Is it higher precision even given the higher expense? i.e. if requires 9 times more simulations, is it at leastr 3x more precise? If not, not really more precise (though maybe more parallelizable).

These are two different things: one is error that any method needs, the other is additional analysis on top of any uncertainty analysis.

If introducing MBAR, would be good to say why it's fundamentally different. "Multistate Bennett Acceptance Ratio, which reweights individual samples rather than histograms of data. This method can be shown to have the lowest uncertainty of all reweighting methods and is readily available . . . "

I would suggest leading with what the study is instead of what it isn't.

I'd get this in earlier -- this is the main point -- that doing MBAR makes it possible to do things that aren't possible with MBAR. The reason (which you should probably try to present in the introduction) is that WHAM/HR lumps all configurations together that have the same energy; but that if you want to distinguish them in some other way (for example, you need to group them differently by the energy they have in a new state), then you want to treat each sample seperately, whic his what MBAR does.

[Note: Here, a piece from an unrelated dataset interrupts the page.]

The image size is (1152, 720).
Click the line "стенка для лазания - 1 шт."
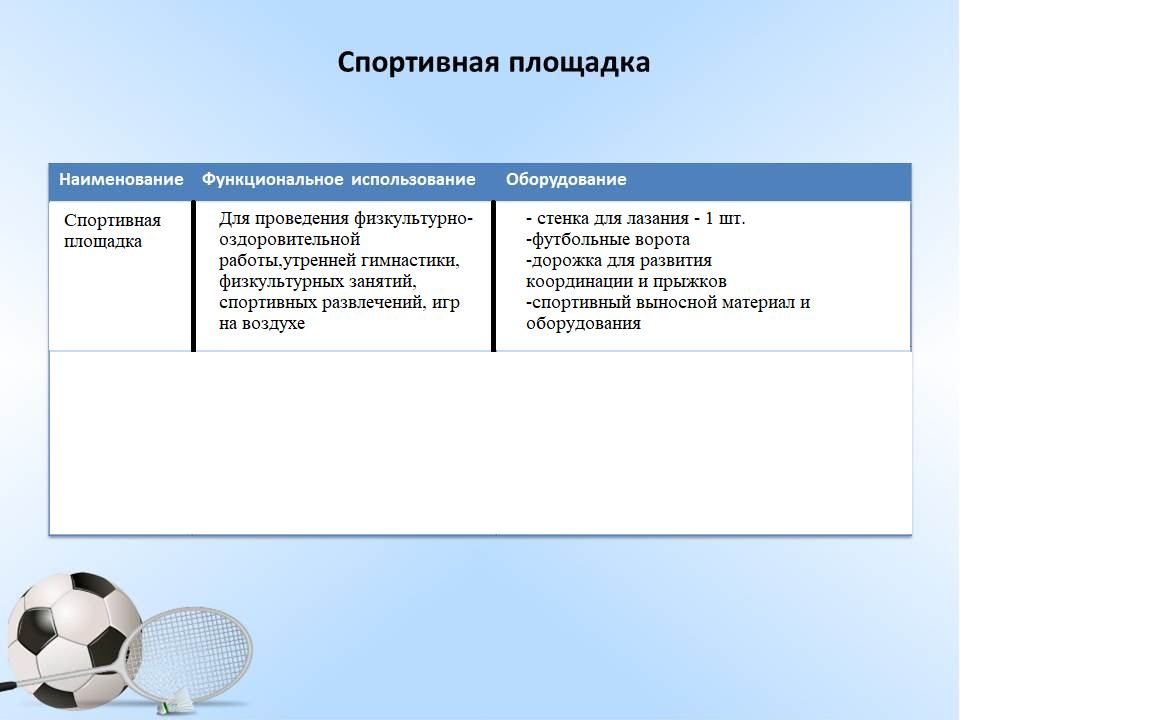[x=636, y=219]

Suggest reorganizing so that you first provide the hypothesis (GCMC-MBAR should work better than MBAR-ITIC), and then the reasons - otherwise, it's not as clear why you are giving the MBAR-ITIC information.

Would be nice of the MBAR was a both suffix/prefix in both cases, but not sure that's possible because of convention.

By the time the paper is published, it's not an aspiration, it's a finding (or a disproved hypothesis if it fails!). Should work on making language consistent; by the time the paper is read, the hypothesis will have vbeen tested. So we can test a hypotheses, but we hypothesized in the past. There are a few ways to set it up, but I would say that

I'll have to take a look at it [Hamiltonian scaling] to be able to describe the connection better.